Wakame Crackers

These crackers have a really distinctive wakame flavour and lovely crunchy texture. Eat them on their own as a tasty snack or try serving them with these dips:Guacamole, Hummus, Creamy Dill Dip

Makes: 20 crackers approximately.

5g Clearspring Instant Wakame Flakes
100g plain flour
¼ tsp baking powder
2.5 tbsp Clearspring Extra Virgin Olive Oil
Clearspring Traditional Sea Salt

Put half of the wakame into a bowl of cold water. Leave to rehydrate for about 5 minutes. Put the rehydrated wakame and 3 tbsp of its soaking water into the blender. Blend to a rough paste. Remove from the blender and put to one side.
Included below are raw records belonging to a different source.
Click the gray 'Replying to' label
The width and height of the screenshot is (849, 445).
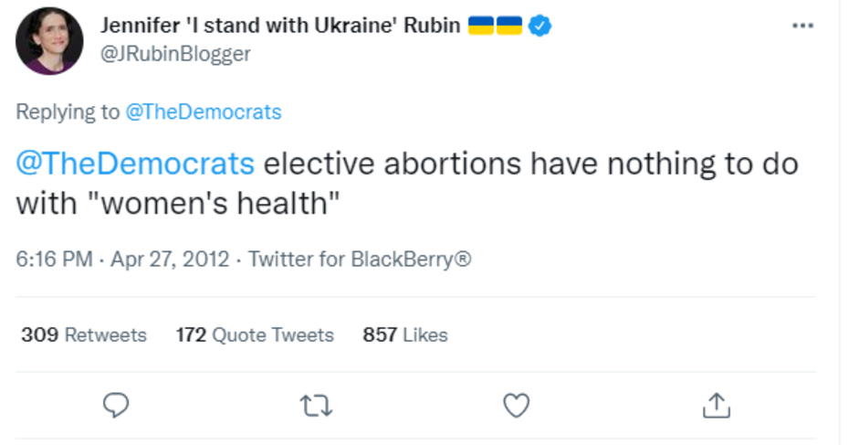[68, 111]
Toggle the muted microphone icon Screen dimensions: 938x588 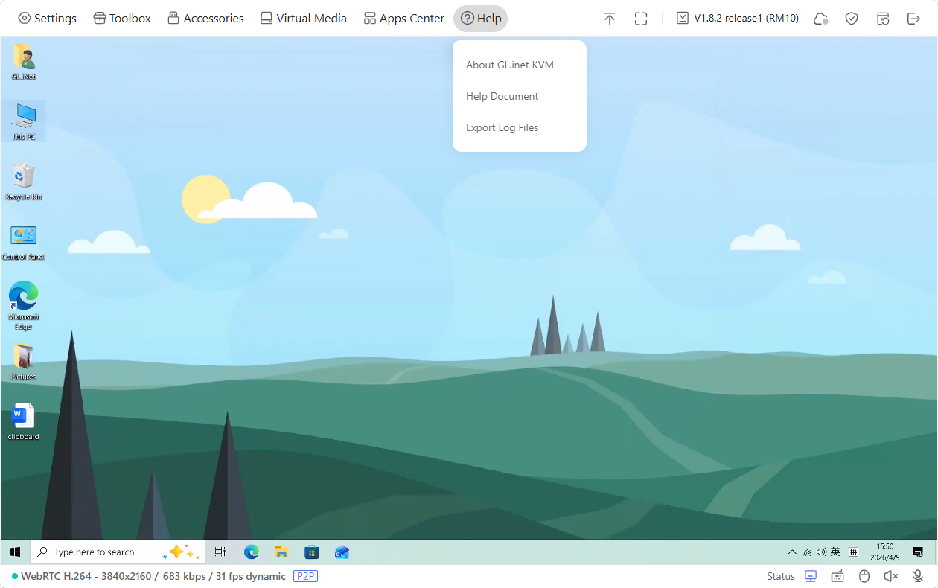pos(918,576)
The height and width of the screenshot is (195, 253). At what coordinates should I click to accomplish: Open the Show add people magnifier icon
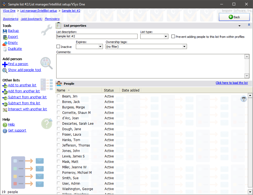click(4, 70)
Sift the flour and baking powder and put them into a clean blender with the other half of the wakame - which is still dry. Blend until the wakame has broken down into breadcrumb sized pieces. Now tip the flour mix into a bowl.

Make a well in the centre of the flour mix and add the oil and the wakame paste, mix with your hand to a smooth dough, which is soft but not sticky - add a little more water if necessary.

Leave the pastry to rest for 15-20 minutes covered in cling film.

Preheat the oven to 160 degrees C/Gas 3. Lightly flour a clean work surface and roll the pastry out as thin as you can get it - 2-3mm thick is ideal. Cut the pastry into even squares - 5cm approx - and carefully transfer to a baking tray lined with parchment paper. Press three fork marks into each, brush with water and sprinkle on a little sea salt. ‘A little' is the key word here. If you add too much they will be very salty.

Bake the crackers for 12-15 minutes or until they have become hard and very slightly golden. Remove from the oven. Cool on a wire rack and then serve.

Storage: they keep for around a week in an air tight container.